Within the past five months, I have had to wrestle with that hard question on Sunday mornings?

It seemed much like that famous church scene from the Blues Brothers movie where at the Triple Rock Baptist Church, Jake and Elwood Blues are standing in the narthex hearing the preacher start preaching his sermon which leads into the choir singing the ole-time spiritual “Old Landmark”. It is during the middle of this song that the sun shines through the clouds striking the church, radiating through the stained glass window, and gleams it’s ray of light on Jake and the idea on how to save the orphanage hits him….
THE BAND………
Jake goes through some ecstatic experiences with dancing and goes back to the lobby where they are standing and finally convinces his brother Elwood that reuniting their old band for a concert gig to raise money is the way to go.
Five months ago, a very prominent person that had left my current church and had been gone for almost twenty years felt called by God to come back to my current church. I personally have no problem with that decision and like that person very much.

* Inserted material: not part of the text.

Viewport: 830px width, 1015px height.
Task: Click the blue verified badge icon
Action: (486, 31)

In the following months I started to see very slowly, many (not all) of these same friends I mentioned in my first paragraph leave their churches and starting to attend my church to eventually join the church in part because that prominent person decided to come back. To be very honest with you, I have seen these people from a distance from my perspective of being in the balcony. However, I have never approached them after all of these years to just say “Hi”.
It is very easy to wrongfully apply “Charismatic Replacement Theology” to the text in Isaiah 43 (especially verses 5-7) and replace the terms “sons” and “daughters” with our names and claim a greater restoration and destiny that what we envisioned ten to fifteen years ago when 1 Corinthians tells us otherwise.

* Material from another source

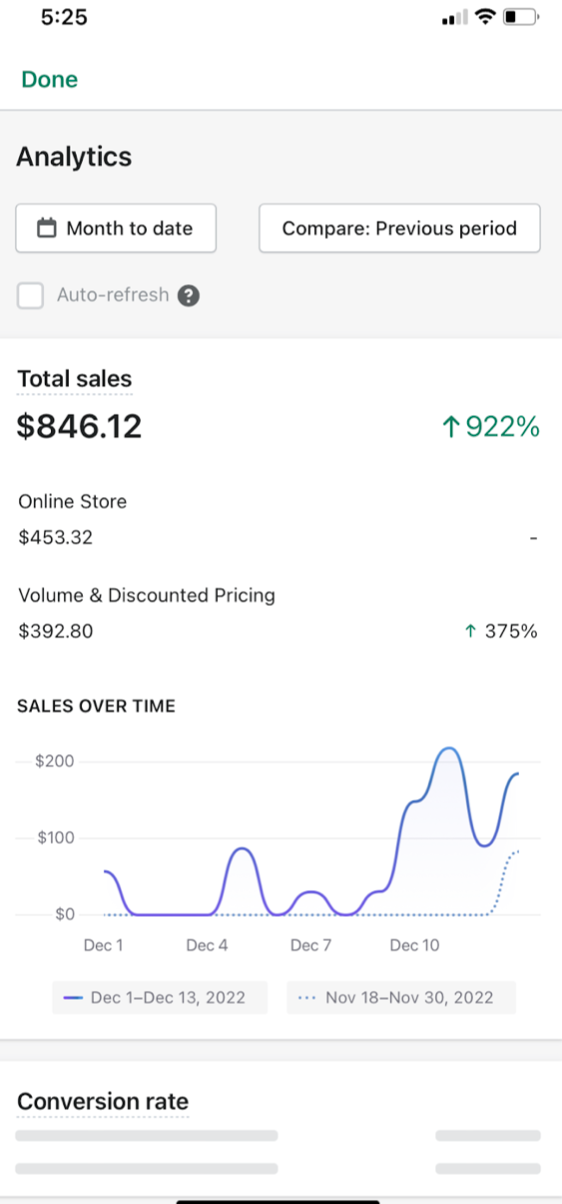Enable the Auto-refresh checkbox
562x1204 pixels.
[x=30, y=296]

But it is harder to just “move on” when those “inner tensions” seem to be re-triggered when you see them almost in a sense of a spiritualized version of PTSD. The inner tensions were not “acts of wrongfulness”, but slight differences in theology as I wrestled back then between a more charismatic and chaotic style of worship when I felt that I needed a calm and stability type of Christian lifestyle.
I have this “fear” that if I did go up to some of these same people I fellowshipped with ten to fifteen years ago to try to re-acquaint myself with them that
The ‘inner tensions’ would rise up again where years ago, I left with what appeared to be intact friendships that now have the potential to become more irreconcilable
or
The idea of ‘recreating the band (church)’ in order to recreate some good time of past history when all I want to do is like the title of this blog , go “Onward, Forward, Toward…” what God really wants me to do
or
The idea of ‘recreating the band (church)’ in order to claim and fulfill some spiritualized “manifest prophecy / destiny” of agenda that they felt should have already been obtained and in practice; when that “manifested destiny” is no longer in my spiritual goals towards wholeness, marriage to a hot Christian wife, stability, healing, safety, sanity, order, and proper Biblical interpretation by the progression from a charismatic mindset to a more reformed mindset but still open to proper spiritual gifts and true Biblical healing.

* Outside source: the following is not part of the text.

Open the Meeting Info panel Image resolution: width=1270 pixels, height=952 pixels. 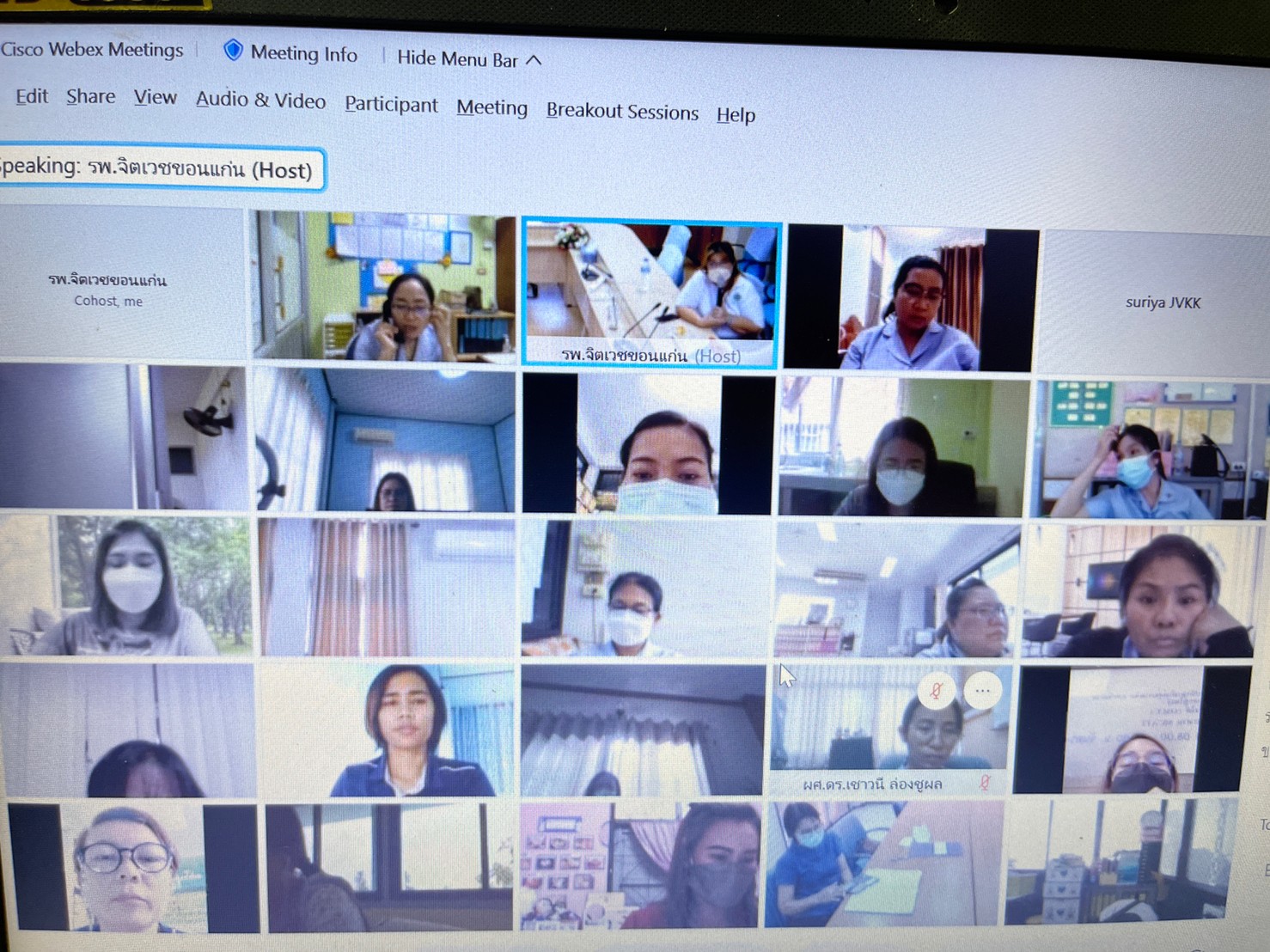tap(303, 53)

I really want to speak and say hello to these people again with no obligations on either side to recreate a past band/church or to recreate a future manifested prophecy / destiny consisting of an agenda army because the fellowship aspects of just being friends was something I really enjoyed. And I really do not know if this is possible or not. I really do not know if the friendship reunion can be separate from the agenda army…
There is a part of me that wants to follow Baretta’s advice in reference to crime… “Don’t Do it” and leave life alone to keep what little sense of stability intact while there is a part of me that feels like the risk for re-acquaintance has to be taken with the preparation of either outright rejection, saying no to the agenda army aspects and risk losing what little friendship was left, or figuring out a way to separate friendship from agenda. Not for the sake of recreating the band, but for the sake of knowing that we can truly have Christian fellowship and unity without mistaking these terms for agenda army and unanimity.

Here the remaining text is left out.